TEXT BLOCK:
Sunday, March 30, 2014

Vaccine Controversy

Charlie had a visit to the vet last week for her annual check-up including a heartworm test, refills on her monthly heartworm preventive, Distemper/Lyme/Lepto vaccine and most importantly, a microchip.

I don't know why I didn't go ahead with the microchip when she had her spay surgery; it would have been less painful for her to have it at that time while she was under anesthetic. But it's been on my mind a lot lately and I'm glad I finally went ahead with it.

I'm scared to death that somebody will steal her, and while I know a microchip won't prevent this from happening, at least I know that she's connected to me somehow and could possibly be returned to me in the event that she was stolen.

I marvel at how Charlie's connection to me grows every day. She's attuned to my body language, the phrases I use and even my emotions. We're truly a team and I feel so much better knowing there is a microchip connecting us now.

It's strange that I questioned putting a microchip in my dog but never questioned the vaccines being put into my dog. I've always assumed that the vet knows what is best and was willing to do whatever they suggested.

I've been reading Dogs Naturally magazine over the past couple of months and am enjoying my subscription. I'm not a 100% believer in the holistic veterinary movement, but I'm starting to see the benefits of providing a biologically appropriate diet, including raw foods, and looking forward to trying other homeopathic remedies like essential oils and flower essences.

I'm also beginning to question vaccines.

Most of what they are vaccinating for can be easily treated with far fewer side effects than the vaccine itself. The likelihood that my dog will ever be exposed to the thing that I'm vaccinating for is pretty slim.

REQUIRED WORK:
Answer these questions about the post on Charlie's vet visit and vaccines:
1. Which vaccine did Charlie receive at her annual check-up?
2. At what earlier time would the microchip have been less painful for her?
3. What magazine has the writer been reading over the past couple of months?
The records that come next are separate material and have no connection to the text.

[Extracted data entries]
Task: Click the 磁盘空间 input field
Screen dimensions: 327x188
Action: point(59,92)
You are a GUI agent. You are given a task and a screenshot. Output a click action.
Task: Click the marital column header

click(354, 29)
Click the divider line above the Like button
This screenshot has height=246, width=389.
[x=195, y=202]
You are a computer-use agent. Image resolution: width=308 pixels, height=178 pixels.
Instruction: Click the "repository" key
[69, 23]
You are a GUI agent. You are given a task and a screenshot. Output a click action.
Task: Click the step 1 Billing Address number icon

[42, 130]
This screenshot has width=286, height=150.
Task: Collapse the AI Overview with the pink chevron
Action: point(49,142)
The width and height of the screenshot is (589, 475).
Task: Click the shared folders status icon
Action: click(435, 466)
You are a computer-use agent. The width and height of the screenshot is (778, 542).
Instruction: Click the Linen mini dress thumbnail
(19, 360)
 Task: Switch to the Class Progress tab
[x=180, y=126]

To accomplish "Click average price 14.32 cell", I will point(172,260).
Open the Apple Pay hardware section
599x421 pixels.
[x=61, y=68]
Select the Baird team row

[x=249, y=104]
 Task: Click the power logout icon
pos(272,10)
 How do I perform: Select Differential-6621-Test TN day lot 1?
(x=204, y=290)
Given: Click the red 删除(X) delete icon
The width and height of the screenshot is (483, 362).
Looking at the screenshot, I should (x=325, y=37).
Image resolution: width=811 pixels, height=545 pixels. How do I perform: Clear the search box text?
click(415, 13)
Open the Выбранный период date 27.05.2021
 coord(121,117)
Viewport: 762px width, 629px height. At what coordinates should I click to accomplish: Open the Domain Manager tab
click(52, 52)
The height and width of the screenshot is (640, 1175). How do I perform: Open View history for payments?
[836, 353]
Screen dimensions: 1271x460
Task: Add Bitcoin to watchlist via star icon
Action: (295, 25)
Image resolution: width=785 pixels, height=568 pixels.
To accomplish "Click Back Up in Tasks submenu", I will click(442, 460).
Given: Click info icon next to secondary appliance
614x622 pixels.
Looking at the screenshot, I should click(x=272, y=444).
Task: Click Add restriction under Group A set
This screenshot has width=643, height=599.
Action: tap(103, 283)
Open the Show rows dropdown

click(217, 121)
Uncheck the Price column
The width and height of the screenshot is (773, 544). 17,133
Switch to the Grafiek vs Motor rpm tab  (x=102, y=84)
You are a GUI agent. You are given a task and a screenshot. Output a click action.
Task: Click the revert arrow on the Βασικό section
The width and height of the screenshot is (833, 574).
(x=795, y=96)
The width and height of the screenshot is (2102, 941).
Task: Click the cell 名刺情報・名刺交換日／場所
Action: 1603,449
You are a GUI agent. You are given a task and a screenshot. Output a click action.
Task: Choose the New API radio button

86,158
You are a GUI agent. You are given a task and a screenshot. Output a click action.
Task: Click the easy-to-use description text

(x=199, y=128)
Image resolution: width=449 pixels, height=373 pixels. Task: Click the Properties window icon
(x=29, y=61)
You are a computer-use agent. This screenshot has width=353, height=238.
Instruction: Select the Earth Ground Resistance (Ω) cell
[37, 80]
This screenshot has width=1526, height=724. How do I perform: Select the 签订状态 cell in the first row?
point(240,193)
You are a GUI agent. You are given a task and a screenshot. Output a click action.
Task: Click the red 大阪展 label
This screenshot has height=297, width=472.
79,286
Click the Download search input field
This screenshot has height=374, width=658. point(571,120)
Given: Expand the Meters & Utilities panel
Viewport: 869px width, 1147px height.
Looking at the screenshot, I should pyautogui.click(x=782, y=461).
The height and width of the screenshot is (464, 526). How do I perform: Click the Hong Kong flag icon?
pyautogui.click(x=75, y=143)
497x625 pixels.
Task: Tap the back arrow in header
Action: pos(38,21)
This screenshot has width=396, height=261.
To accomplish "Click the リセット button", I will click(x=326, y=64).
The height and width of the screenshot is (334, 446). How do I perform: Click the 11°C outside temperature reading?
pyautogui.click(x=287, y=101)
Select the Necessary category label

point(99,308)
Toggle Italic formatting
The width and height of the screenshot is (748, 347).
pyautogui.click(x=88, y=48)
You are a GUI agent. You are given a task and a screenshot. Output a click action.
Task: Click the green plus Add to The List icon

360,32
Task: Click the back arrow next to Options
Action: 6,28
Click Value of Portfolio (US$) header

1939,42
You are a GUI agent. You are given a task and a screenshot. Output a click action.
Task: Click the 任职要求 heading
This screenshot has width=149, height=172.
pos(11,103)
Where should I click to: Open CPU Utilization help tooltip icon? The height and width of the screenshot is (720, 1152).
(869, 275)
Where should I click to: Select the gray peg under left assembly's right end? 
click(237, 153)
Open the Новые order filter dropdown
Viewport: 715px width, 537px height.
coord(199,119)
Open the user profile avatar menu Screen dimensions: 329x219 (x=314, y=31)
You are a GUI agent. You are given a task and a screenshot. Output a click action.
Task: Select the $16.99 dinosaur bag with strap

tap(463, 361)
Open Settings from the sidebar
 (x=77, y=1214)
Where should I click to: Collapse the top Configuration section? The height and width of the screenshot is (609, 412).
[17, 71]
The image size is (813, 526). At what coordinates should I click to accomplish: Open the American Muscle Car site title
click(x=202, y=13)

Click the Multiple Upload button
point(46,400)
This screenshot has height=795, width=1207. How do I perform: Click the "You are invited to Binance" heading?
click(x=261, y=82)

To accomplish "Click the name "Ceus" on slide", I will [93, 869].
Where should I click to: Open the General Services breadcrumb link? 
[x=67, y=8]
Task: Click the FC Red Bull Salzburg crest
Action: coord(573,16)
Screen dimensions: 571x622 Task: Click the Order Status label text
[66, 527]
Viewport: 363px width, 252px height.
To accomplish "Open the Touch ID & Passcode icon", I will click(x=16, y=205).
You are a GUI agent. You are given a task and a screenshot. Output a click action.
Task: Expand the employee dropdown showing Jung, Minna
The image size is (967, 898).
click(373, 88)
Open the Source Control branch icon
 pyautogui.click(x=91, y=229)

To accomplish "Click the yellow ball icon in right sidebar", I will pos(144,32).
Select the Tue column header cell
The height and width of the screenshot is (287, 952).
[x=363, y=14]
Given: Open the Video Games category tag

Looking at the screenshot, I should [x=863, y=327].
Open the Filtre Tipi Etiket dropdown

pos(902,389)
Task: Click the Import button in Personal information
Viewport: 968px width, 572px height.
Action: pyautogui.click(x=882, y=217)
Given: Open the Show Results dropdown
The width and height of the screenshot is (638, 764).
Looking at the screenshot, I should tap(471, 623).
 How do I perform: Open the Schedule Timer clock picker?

RESULT OF THE TASK:
1. The Distemper/Lyme/Lepto vaccine.
2. During her spay surgery, while she was under anesthetic.
3. Dogs Naturally magazine.